- **TASK GOAL**
How many lines of the data contain the word "Policy"? Give only that number.

==== RECORDS TO PROCESS

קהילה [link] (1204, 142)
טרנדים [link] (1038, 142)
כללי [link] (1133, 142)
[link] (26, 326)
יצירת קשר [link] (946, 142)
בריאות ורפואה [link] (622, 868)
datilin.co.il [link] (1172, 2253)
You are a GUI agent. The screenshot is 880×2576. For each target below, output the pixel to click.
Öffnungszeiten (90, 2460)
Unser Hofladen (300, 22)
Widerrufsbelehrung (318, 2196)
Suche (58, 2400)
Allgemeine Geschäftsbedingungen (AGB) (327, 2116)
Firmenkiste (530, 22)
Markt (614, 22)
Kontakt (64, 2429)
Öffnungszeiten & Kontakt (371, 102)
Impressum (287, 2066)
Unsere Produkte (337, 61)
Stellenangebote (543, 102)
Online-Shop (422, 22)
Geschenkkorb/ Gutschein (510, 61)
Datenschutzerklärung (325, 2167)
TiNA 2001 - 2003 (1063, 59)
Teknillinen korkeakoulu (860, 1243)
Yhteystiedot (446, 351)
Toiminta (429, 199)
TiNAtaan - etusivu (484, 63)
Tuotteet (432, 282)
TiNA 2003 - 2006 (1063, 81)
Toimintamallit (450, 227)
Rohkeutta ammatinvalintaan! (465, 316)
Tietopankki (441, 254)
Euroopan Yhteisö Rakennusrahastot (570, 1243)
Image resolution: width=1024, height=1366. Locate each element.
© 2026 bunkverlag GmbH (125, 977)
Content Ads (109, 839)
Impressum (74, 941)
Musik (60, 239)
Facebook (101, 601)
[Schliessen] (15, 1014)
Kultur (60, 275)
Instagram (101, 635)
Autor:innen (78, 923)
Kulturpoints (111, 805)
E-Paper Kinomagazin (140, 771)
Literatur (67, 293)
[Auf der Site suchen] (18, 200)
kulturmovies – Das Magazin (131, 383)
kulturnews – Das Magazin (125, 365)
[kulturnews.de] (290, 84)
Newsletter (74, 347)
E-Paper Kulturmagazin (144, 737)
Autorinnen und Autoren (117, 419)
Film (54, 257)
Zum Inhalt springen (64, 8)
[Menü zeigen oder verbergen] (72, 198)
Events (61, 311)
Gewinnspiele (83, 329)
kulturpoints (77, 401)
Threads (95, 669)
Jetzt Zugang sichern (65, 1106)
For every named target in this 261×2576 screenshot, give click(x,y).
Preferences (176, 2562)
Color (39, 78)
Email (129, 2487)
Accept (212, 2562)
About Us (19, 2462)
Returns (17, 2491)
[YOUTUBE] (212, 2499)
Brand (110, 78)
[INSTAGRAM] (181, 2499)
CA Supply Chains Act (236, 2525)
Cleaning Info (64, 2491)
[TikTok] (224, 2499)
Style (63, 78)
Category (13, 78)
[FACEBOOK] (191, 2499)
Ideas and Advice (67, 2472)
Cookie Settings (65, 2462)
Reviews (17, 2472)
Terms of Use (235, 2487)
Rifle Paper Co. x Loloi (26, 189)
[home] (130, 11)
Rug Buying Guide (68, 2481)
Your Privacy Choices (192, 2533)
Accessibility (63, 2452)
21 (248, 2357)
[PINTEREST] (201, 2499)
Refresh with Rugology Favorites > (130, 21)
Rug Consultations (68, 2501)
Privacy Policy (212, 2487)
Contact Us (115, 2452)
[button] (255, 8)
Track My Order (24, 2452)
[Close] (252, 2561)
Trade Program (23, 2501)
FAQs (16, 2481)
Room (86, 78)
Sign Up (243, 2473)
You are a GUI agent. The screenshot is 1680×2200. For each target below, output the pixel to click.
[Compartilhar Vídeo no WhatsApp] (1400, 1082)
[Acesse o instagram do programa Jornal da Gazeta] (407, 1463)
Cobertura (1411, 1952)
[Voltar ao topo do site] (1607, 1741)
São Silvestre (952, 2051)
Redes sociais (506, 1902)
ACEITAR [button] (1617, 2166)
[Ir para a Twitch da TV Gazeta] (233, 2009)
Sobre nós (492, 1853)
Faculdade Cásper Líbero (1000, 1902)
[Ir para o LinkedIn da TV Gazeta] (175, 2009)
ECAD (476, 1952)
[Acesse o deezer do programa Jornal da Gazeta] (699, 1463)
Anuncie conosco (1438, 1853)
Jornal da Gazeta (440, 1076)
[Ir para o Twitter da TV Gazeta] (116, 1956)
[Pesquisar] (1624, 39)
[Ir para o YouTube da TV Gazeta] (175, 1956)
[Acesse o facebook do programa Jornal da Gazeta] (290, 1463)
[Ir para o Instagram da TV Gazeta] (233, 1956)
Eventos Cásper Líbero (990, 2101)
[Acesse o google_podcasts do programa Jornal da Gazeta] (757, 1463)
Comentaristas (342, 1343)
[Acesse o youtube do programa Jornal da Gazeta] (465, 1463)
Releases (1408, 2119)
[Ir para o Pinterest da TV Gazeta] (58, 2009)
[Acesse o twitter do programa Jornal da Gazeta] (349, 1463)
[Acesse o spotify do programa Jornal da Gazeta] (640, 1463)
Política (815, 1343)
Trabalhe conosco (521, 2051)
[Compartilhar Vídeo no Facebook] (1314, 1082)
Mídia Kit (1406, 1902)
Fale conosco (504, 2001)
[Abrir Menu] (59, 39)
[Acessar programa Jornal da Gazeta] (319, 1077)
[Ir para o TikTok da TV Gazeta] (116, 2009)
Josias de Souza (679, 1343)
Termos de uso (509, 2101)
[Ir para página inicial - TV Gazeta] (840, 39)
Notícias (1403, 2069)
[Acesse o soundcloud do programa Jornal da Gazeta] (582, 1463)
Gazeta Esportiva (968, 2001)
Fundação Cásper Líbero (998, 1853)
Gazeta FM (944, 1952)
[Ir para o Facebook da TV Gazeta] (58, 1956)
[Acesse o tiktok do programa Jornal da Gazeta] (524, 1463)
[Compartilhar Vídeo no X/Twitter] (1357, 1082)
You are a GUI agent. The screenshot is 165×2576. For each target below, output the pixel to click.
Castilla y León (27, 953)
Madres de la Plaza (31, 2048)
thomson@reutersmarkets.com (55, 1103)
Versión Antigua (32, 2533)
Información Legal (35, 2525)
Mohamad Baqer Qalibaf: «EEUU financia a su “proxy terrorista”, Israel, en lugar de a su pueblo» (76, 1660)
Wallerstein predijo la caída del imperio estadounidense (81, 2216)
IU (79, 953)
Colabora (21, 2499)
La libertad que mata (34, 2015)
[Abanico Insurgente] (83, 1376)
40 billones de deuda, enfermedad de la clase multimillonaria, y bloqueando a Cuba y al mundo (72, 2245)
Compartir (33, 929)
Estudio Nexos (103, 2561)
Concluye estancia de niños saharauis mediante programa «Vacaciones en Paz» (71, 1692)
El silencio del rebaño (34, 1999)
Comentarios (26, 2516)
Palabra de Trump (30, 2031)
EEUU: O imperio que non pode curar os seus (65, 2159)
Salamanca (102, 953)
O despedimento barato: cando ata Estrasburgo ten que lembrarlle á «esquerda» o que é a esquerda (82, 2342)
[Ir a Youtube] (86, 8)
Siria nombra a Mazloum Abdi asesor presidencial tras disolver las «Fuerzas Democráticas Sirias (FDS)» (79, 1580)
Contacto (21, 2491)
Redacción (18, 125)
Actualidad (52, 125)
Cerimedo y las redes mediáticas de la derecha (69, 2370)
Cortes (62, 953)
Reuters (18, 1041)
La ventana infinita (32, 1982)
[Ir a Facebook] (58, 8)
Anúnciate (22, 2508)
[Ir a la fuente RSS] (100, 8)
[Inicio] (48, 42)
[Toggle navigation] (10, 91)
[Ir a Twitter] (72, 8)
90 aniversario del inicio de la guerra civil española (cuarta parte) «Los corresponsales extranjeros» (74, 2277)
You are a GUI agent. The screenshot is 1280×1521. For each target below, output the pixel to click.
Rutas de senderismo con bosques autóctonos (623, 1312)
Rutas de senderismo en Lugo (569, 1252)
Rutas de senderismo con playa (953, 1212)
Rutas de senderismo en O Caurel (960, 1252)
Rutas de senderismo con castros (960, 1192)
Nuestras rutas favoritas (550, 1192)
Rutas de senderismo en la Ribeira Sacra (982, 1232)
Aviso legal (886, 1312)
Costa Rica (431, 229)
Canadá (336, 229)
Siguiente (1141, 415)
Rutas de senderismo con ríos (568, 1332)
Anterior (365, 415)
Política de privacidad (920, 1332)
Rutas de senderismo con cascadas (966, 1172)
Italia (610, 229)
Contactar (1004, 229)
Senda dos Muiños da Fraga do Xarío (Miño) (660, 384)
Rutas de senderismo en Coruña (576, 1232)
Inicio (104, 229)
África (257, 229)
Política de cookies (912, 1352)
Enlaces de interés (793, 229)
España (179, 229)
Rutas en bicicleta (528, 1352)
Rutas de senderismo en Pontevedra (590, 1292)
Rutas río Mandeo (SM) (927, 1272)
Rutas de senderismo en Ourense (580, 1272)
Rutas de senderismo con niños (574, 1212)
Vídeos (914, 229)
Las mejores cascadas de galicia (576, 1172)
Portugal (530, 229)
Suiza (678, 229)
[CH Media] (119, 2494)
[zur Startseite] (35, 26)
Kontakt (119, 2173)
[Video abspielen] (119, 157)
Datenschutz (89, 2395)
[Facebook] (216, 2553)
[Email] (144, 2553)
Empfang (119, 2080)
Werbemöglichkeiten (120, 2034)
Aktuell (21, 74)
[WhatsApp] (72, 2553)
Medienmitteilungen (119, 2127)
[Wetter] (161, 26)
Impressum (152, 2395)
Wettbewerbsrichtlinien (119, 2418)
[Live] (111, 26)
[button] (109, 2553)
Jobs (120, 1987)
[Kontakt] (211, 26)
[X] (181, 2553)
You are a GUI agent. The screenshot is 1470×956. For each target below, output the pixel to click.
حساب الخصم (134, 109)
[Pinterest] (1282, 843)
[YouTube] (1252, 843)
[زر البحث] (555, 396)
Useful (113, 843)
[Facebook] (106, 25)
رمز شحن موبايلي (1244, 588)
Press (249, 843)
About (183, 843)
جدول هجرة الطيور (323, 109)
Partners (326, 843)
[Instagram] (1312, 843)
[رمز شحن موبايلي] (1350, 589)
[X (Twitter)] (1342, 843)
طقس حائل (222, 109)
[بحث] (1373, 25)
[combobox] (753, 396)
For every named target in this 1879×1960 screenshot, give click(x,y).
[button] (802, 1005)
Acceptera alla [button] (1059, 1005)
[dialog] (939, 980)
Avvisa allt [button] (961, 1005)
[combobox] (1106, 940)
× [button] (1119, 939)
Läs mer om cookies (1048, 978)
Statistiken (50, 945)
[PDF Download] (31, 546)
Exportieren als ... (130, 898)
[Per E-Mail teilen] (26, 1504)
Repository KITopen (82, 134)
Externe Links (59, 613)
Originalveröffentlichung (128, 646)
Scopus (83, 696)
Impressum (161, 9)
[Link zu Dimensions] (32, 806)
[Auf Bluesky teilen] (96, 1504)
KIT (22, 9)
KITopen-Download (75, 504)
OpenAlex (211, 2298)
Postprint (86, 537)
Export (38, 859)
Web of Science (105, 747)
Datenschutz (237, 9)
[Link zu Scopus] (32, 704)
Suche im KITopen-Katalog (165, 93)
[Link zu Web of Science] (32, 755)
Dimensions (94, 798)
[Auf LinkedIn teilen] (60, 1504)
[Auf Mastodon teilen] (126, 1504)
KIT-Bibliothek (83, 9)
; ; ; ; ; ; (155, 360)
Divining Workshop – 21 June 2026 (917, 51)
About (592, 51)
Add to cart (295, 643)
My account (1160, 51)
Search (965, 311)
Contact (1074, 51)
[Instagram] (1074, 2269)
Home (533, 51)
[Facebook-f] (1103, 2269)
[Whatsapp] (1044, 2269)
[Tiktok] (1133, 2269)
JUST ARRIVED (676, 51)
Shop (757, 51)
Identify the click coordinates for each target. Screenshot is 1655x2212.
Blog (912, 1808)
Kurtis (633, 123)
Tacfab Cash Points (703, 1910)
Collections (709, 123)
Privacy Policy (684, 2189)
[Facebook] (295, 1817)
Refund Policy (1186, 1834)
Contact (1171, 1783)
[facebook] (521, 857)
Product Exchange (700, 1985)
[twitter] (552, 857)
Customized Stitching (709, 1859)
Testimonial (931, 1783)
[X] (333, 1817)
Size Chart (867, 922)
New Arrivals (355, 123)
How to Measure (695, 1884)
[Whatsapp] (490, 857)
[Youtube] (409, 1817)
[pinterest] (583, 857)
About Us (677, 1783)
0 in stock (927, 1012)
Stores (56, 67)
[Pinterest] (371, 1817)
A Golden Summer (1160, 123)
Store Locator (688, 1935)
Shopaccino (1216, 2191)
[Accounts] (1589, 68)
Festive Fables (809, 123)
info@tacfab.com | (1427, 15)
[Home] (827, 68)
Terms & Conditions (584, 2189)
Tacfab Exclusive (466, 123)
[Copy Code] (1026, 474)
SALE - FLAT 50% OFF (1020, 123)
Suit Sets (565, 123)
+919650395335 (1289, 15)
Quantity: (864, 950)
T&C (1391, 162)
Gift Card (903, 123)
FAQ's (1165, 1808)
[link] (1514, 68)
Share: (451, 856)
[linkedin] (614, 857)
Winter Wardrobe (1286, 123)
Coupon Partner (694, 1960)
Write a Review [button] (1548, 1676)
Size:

========

- **SOLUTION TO THE PROBLEM**
3